1. Defense counsel attacked the validity of the warrant on the grounds that it contained numerous misstatements of fact and that certain information contained in the warrant was obtained as the result of an unlawful entry into defendant's apartment.
2. The People point out that the second reason given by the trial court in imposing the upper term (extensive prior record) falls under rule 421(b)(1), which lists a defendant's “pattern of violent conduct” as a circumstance in aggravation. The People's observation is unsupported as there is nothing in the record before us indicating the violent nature of the crimes.
3. In this regard, we note that at the time the plea was taken, the trial court pointed out to defendant that the maximum term defendant could be serving in state prison was three years (upper term on one count of receiving stolen property) and eight months (subordinate term on the other count of receiving stolen property) if the court was to impose a consecutive term.
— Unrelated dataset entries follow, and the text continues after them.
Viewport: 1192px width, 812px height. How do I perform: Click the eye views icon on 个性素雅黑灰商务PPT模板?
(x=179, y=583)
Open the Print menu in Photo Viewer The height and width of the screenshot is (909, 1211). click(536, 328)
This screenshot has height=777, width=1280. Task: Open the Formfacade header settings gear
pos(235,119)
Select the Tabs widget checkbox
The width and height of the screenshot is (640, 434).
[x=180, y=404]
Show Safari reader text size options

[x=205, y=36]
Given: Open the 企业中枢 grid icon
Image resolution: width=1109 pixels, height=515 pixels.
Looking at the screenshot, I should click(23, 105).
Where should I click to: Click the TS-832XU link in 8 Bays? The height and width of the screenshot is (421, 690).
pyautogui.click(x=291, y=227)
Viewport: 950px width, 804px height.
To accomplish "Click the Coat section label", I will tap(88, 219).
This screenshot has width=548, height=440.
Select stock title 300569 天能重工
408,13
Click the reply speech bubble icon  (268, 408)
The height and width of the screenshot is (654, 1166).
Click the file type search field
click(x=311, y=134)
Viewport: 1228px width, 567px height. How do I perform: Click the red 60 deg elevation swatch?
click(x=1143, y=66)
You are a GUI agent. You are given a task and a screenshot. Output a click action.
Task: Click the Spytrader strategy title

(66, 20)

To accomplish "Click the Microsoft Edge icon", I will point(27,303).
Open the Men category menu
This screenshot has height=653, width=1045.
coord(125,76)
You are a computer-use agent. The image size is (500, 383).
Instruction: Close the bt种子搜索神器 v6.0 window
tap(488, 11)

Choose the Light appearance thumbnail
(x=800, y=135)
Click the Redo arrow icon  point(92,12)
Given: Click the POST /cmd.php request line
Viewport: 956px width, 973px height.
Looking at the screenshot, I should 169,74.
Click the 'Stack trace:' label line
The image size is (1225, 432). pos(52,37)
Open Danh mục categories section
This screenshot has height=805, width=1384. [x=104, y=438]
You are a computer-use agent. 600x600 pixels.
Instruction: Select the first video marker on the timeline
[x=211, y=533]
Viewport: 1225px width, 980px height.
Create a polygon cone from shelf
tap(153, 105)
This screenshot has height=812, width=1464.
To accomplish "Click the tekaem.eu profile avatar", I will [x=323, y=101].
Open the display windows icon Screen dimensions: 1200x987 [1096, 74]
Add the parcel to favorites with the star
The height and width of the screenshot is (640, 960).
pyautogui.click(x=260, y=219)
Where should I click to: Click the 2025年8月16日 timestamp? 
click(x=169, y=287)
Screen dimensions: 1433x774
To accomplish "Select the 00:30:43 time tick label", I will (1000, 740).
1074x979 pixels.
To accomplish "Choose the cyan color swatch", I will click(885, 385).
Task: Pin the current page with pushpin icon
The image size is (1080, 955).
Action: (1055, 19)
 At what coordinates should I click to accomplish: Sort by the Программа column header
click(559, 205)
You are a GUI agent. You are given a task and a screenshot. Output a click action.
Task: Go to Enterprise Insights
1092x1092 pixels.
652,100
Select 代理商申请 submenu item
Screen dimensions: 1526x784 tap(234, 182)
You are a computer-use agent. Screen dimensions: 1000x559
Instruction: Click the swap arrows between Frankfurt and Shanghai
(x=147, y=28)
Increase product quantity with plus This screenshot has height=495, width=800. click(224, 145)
When the defendant asked, “Three years would have to be done before the second sentence would start?” the trial court replied: “It doesn't have to be. [¶] I'm not committed one way or another. [¶] I'm not not (sic) committed to sentencing you to state prison at this time. [¶] My mind's not made up. [¶] I don't know anything about you.”
BEACH, Associate Justice.
COMPTON, Acting P.J., and GATES, J., concur. Hearing denied; BIRD, C.J., dissenting.